NY futures continued to head lower this week, as July gave back another 208 points to close at 77.16 cents.
With the exception of the recent ‘flash-in-the-pan’ rally, which had lifted July to a synthetic high of 88.40 cents, the market has been range bound for nearly four months now.
Since the end of January the July contract has for the most part traded in a tight range between 7550 and 8000 cents, despite selling 8.3 million bales of Upland cotton in just sixteen weeks from January 26 to May 18. That’s an average of over half a million bales per week and the US might actually sell out of cotton for the first time ever this summer, yet the market seems indifferent.
We believe that there are a number of reasons why the market has been shrugging off these stellar export sales. For one there is still plenty of cotton stored around the globe, even though the bulk of it is located in China and stocks in the ROW are actually quite tight at the moment. But the promise of a big production increase in the 2017/18-season could lift ROW stocks by over 16 percent according to the USDA, which would guarantee ample supplies going forward. Subdued yarn prices and competition from bearish man-made fibers are other reasons why mills have not been willing to jump on the bullish bandwagon.

[REQUIREMENTS]:
Reproduce the cotton market report above word for word, in full. These records have no connection to the cotton market report.

Entries for finding words and elements
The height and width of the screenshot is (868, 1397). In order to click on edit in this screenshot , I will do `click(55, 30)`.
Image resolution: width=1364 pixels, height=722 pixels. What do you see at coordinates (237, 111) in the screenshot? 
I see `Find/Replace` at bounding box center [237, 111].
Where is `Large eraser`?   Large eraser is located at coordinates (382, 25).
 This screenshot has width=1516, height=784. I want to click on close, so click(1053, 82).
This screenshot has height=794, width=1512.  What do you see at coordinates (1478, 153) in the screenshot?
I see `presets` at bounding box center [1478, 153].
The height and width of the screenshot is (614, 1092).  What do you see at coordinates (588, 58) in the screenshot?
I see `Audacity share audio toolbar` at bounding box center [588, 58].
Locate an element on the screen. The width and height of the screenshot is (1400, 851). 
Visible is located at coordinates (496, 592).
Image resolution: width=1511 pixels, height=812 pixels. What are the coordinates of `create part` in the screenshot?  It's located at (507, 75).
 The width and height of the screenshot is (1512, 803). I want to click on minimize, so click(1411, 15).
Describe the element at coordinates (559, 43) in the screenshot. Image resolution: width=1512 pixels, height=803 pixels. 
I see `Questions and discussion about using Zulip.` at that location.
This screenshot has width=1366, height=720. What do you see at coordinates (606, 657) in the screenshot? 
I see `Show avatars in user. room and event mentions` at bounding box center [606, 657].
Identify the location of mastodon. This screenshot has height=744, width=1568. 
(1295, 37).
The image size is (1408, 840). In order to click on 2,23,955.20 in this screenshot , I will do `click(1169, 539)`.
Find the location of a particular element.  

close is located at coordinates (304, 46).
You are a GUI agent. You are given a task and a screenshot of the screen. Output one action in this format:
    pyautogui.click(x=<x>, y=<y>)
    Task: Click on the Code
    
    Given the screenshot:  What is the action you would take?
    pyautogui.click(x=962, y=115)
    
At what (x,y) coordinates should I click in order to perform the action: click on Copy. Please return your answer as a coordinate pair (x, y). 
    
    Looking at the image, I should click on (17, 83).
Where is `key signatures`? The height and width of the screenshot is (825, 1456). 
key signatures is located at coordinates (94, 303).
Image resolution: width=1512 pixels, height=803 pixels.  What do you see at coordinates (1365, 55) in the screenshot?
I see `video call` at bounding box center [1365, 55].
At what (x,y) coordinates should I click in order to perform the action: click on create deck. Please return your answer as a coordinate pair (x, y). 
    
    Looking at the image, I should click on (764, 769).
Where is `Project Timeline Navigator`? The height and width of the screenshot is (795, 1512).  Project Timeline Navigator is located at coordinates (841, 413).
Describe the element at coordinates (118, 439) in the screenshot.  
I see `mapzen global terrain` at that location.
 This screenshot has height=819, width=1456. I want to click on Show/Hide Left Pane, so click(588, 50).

[ANSWER TO THIS TASK]:
NY futures continued to head lower this week, as July gave back another 208 points to close at 77.16 cents.
With the exception of the recent ‘flash-in-the-pan’ rally, which had lifted July to a synthetic high of 88.40 cents, the market has been range bound for nearly four months now.
Since the end of January the July contract has for the most part traded in a tight range between 7550 and 8000 cents, despite selling 8.3 million bales of Upland cotton in just sixteen weeks from January 26 to May 18. That’s an average of over half a million bales per week and the US might actually sell out of cotton for the first time ever this summer, yet the market seems indifferent.
We believe that there are a number of reasons why the market has been shrugging off these stellar export sales. For one there is still plenty of cotton stored around the globe, even though the bulk of it is located in China and stocks in the ROW are actually quite tight at the moment. But the promise of a big production increase in the 2017/18-season could lift ROW stocks by over 16 percent according to the USDA, which would guarantee ample supplies going forward. Subdued yarn prices and competition from bearish man-made fibers are other reasons why mills have not been willing to jump on the bullish bandwagon.